- **YOUR TASK**:
Rewrite the material below as a numbered list, leaving out any blank lines.

****

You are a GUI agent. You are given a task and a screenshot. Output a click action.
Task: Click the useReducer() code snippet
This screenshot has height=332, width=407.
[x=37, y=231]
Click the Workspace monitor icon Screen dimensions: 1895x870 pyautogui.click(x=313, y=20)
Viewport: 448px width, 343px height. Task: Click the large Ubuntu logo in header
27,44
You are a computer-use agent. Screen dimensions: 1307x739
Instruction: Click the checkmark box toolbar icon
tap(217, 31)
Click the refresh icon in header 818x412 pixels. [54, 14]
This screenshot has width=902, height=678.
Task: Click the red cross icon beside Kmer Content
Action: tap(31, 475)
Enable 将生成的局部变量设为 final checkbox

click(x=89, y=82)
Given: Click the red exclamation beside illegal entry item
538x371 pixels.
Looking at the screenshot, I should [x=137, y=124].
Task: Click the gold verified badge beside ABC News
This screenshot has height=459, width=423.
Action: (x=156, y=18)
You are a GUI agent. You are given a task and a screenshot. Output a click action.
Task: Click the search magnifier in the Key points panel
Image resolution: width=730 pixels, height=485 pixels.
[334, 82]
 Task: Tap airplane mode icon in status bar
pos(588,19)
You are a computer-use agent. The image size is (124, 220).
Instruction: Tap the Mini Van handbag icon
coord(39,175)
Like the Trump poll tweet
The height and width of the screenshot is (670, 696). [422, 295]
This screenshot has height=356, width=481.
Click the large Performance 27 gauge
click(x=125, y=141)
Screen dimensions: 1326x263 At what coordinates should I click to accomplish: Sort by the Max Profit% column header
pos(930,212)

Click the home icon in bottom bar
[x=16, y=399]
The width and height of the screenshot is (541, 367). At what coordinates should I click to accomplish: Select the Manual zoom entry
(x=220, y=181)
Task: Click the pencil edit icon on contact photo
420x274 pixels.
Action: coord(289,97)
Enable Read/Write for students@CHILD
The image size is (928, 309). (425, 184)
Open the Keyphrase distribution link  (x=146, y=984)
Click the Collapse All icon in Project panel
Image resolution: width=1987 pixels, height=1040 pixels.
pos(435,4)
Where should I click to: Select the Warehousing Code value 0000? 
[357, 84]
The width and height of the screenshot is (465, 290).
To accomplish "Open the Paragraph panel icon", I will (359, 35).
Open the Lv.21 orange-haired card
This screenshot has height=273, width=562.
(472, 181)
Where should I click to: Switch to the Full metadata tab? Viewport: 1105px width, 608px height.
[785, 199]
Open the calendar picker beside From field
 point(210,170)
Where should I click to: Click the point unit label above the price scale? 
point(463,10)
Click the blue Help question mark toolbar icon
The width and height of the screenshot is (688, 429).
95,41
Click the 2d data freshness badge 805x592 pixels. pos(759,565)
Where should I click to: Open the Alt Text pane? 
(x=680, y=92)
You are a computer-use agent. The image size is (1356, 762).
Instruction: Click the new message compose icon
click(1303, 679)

****

- **THE RESPONSE**:
1. You are a GUI agent. You are given a task and a screenshot. Output a click action.
2. Task: Click the useReducer() code snippet
3. This screenshot has height=332, width=407.
4. [x=37, y=231]
5. Click the Workspace monitor icon Screen dimensions: 1895x870 pyautogui.click(x=313, y=20)
6. Viewport: 448px width, 343px height. Task: Click the large Ubuntu logo in header
7. 27,44
8. You are a computer-use agent. Screen dimensions: 1307x739
9. Instruction: Click the checkmark box toolbar icon
10. tap(217, 31)
11. Click the refresh icon in header 818x412 pixels. [54, 14]
12. This screenshot has width=902, height=678.
13. Task: Click the red cross icon beside Kmer Content
14. Action: tap(31, 475)
15. Enable 将生成的局部变量设为 final checkbox
16. click(x=89, y=82)
17. Given: Click the red exclamation beside illegal entry item
18. 538x371 pixels.
19. Looking at the screenshot, I should [x=137, y=124].
20. Task: Click the gold verified badge beside ABC News
21. This screenshot has height=459, width=423.
22. Action: (x=156, y=18)
23. You are a GUI agent. You are given a task and a screenshot. Output a click action.
24. Task: Click the search magnifier in the Key points panel
25. Image resolution: width=730 pixels, height=485 pixels.
26. [334, 82]
27.  Task: Tap airplane mode icon in status bar
28. pos(588,19)
29. You are a computer-use agent. The image size is (124, 220).
30. Instruction: Tap the Mini Van handbag icon
31. coord(39,175)
32. Like the Trump poll tweet
33. The height and width of the screenshot is (670, 696). [422, 295]
34. This screenshot has height=356, width=481.
35. Click the large Performance 27 gauge
36. click(x=125, y=141)
37. Screen dimensions: 1326x263 At what coordinates should I click to accomplish: Sort by the Max Profit% column header
38. pos(930,212)
39. Click the home icon in bottom bar
40. [x=16, y=399]
41. The width and height of the screenshot is (541, 367). At what coordinates should I click to accomplish: Select the Manual zoom entry
42. (x=220, y=181)
43. Task: Click the pencil edit icon on contact photo
44. 420x274 pixels.
45. Action: coord(289,97)
46. Enable Read/Write for students@CHILD
47. The image size is (928, 309). (425, 184)
48. Open the Keyphrase distribution link  (x=146, y=984)
49. Click the Collapse All icon in Project panel
50. Image resolution: width=1987 pixels, height=1040 pixels.
51. pos(435,4)
52. Where should I click to: Select the Warehousing Code value 0000? 
53. [357, 84]
54. The width and height of the screenshot is (465, 290).
55. To accomplish "Open the Paragraph panel icon", I will (359, 35).
56. Open the Lv.21 orange-haired card
57. This screenshot has height=273, width=562.
58. (472, 181)
59. Where should I click to: Switch to the Full metadata tab? Viewport: 1105px width, 608px height.
60. [785, 199]
61. Open the calendar picker beside From field
62.  point(210,170)
63. Where should I click to: Click the point unit label above the price scale? 
64. point(463,10)
65. Click the blue Help question mark toolbar icon
66. The width and height of the screenshot is (688, 429).
67. 95,41
68. Click the 2d data freshness badge 805x592 pixels. pos(759,565)
69. Where should I click to: Open the Alt Text pane? 
70. (x=680, y=92)
71. You are a computer-use agent. The image size is (1356, 762).
72. Instruction: Click the new message compose icon
73. click(1303, 679)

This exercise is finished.